IFN-γ-induced signalling regulates the expression of transcription factors that, in turn, regulate the expression of key antiviral enzymes, such as protein kinase R (PKR) [5457]. In addition, IFN-γ signalling increases the sensitivity of virally infected cells to apoptotic mechanisms, by promoting the expression of the TNF-α receptor on the cell surface [58] and/or by inducing the cellular expression of Fas and Fas ligand [59, 60]. As a result, several viruses encode proteins designed to specifically interfere with IFN-γ receptor signalling [61, 62]. In addition to promoting an antiviral environment in an infected cell, IFN-γ induces many functions that collectively endorse the generation of an adaptive immune response against pathogens:

  • IFN-γ activates the immunoproteasome [63, 64], the TAP transporter proteins [6567], and the synthesis of MHC class I molecules [68, 69], all of which favor efficient processing and presentation of viral antigens.

  • IFN-γ favors Th1 cell lineage commitment and inhibits Th2 cell differentiation [6, 70].

  • A gene chip analysis of antigen-specific CD8+ T cells from the acute phase of an antiviral response reveals the activation of multiple genes by IFN-γ [71].

IFN-γ secretion constitutes a first line of antiviral defence, as T cells release IFN-γ immediately after stimulation with antigen [72]. The pleiotropic effects of IFN-γ play a critical role in many aspects of the innate and adaptive immune response to many viral and bacterial pathogens. As discussed later, however, the role of IFN-γ in HIV-specific immunity is somewhat questionable, as it could also play a role in disease exacerbation through upregulation of HIV replication.

Interleukin-2

IL-2 is a protein growth factor that is secreted by T cells to promote the proliferation and differentiation of antigen-specific T cells in attempt to respond to pathogenic infections swiftly and efficiently. Although typically considered a CD4+ T-cell cytokine, CD8+ T cells are also quite capable of producing IL-2. Unlike CD4+ T cells though, CD8+ T-cell production of IL-2 is typically much more restricted, as shown in Fig. 1. The selective impairment of IL-2 secretion following TCR stimulation is a critical determinant of immune dysfunction during HIV infection, resulting in the inability of HIV-specific CD4+ T cells to mediate protective immunity upon restimulation [73, 74]. IL-2 secretion thus serves as a reliable marker of functional HIV-specific CD4+ T cells.

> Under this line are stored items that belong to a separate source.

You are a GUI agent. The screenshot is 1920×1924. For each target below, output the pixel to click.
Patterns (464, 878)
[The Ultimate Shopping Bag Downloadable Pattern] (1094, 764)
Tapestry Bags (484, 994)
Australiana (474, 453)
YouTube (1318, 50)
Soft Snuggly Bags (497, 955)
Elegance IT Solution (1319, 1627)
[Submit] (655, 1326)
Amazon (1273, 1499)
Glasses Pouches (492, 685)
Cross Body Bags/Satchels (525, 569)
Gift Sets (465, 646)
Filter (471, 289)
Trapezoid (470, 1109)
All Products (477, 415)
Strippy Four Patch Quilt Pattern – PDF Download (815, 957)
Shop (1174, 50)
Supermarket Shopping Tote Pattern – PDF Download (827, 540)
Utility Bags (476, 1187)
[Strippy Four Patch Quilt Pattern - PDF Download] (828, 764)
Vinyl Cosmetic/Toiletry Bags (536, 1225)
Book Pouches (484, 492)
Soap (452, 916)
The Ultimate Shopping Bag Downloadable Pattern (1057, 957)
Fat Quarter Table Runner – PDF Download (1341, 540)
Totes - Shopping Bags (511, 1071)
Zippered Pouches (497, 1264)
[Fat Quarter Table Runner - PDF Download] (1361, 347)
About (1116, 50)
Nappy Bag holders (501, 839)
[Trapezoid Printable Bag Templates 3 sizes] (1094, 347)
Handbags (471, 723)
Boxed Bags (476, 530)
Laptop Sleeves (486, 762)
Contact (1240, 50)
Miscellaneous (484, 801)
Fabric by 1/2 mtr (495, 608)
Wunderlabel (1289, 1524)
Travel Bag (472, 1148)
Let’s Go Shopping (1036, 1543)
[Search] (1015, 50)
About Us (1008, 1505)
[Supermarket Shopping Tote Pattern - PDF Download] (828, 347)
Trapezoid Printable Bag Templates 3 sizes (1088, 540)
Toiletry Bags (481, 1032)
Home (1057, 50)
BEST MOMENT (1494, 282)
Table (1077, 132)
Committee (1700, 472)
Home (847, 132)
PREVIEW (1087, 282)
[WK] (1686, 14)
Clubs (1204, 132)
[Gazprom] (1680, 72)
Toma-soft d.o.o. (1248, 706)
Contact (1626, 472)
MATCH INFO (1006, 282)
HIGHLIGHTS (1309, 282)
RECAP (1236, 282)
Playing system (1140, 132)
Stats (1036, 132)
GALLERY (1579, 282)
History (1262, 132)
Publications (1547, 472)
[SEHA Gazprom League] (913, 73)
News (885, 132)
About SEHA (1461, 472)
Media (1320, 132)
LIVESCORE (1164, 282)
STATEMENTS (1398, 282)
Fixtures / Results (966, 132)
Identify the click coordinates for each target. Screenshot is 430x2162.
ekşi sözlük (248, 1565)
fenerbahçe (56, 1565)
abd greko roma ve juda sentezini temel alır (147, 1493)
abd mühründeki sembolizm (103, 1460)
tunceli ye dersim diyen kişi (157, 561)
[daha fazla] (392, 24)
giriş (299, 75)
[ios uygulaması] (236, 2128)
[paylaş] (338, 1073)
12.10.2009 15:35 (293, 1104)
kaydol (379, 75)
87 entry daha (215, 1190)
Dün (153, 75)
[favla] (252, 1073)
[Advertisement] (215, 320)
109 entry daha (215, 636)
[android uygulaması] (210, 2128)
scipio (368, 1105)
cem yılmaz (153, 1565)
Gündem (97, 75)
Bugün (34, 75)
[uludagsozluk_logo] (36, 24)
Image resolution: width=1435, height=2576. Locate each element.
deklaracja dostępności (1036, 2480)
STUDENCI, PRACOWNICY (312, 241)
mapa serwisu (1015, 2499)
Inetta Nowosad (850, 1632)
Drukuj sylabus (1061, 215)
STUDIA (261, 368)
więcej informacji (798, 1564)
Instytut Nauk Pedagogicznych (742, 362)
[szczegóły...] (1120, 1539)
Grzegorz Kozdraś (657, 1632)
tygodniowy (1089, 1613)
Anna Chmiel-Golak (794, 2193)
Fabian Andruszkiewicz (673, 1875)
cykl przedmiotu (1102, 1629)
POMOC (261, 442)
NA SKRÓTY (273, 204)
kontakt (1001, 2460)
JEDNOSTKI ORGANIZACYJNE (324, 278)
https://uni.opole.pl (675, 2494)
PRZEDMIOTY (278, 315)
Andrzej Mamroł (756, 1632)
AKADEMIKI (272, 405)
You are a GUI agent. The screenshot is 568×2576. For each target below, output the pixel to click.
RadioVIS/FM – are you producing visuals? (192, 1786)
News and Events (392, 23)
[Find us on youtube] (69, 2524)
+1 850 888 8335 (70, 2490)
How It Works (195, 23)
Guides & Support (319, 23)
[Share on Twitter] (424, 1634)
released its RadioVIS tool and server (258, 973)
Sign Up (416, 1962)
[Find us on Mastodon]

Tumor necrosis factor (TNF)-α

This member of the TNF superfamily of proteins was first identified as a macrophage and lymphocyte factor that induced hemorrhagic necrosis of solid tumors [75, 76]. The activities of TNF-α are broad and encompass both beneficial effects in inflammation, protective immunity, and immune system development, as well as detrimental effects during sepsis and various autoimmune disorders [77]. TNF-α is first displayed on the plasma membrane as a 26-kDa pro-protein [78], which is subsequently cleaved by the matrix metalloprotease TNF-α converting enzyme to yield the mature soluble monomer [79]. The biologically active form of the soluble protein is a homotrimer that binds to both the TNF-RI and TNF-RII receptors [80].

TNF-α is mainly produced by monocytes and macrophages but can also be secreted by T cells, natural killer cells, basophils, eosinophils, dendritic cells, neutrophils, and mast cells [81]. TNF-α synthesis can be stimulated by viral infections, bacterial and parasitic products, complement, and cytokines [81]. In the case of T cells, engagement of the TCR triggers TNF-α release, which amplifies the Th1 response by inducing the synthesis of IL-12 and IL-18 [82]. These factors are important in upregulating IFN-γ production. TNF-α can alternatively kill virally infected target cells by binding its cognate receptor on their cell surface. The TNF receptor contains an intracellular ‘death domain’ which triggers an apoptosis signalling cascade [77].

CD8+ T cell function and control of HIV

Despite the potential functional breadth of the antiviral T-cell response, the immunogenicity of HIV-specific T-cell responses and candidate T-cell-based vaccine constructs is largely gauged by the production of IFN-γ. However, other functional activities of CD8+ T cells could play an important role in controlling or exacerbating HIV replication.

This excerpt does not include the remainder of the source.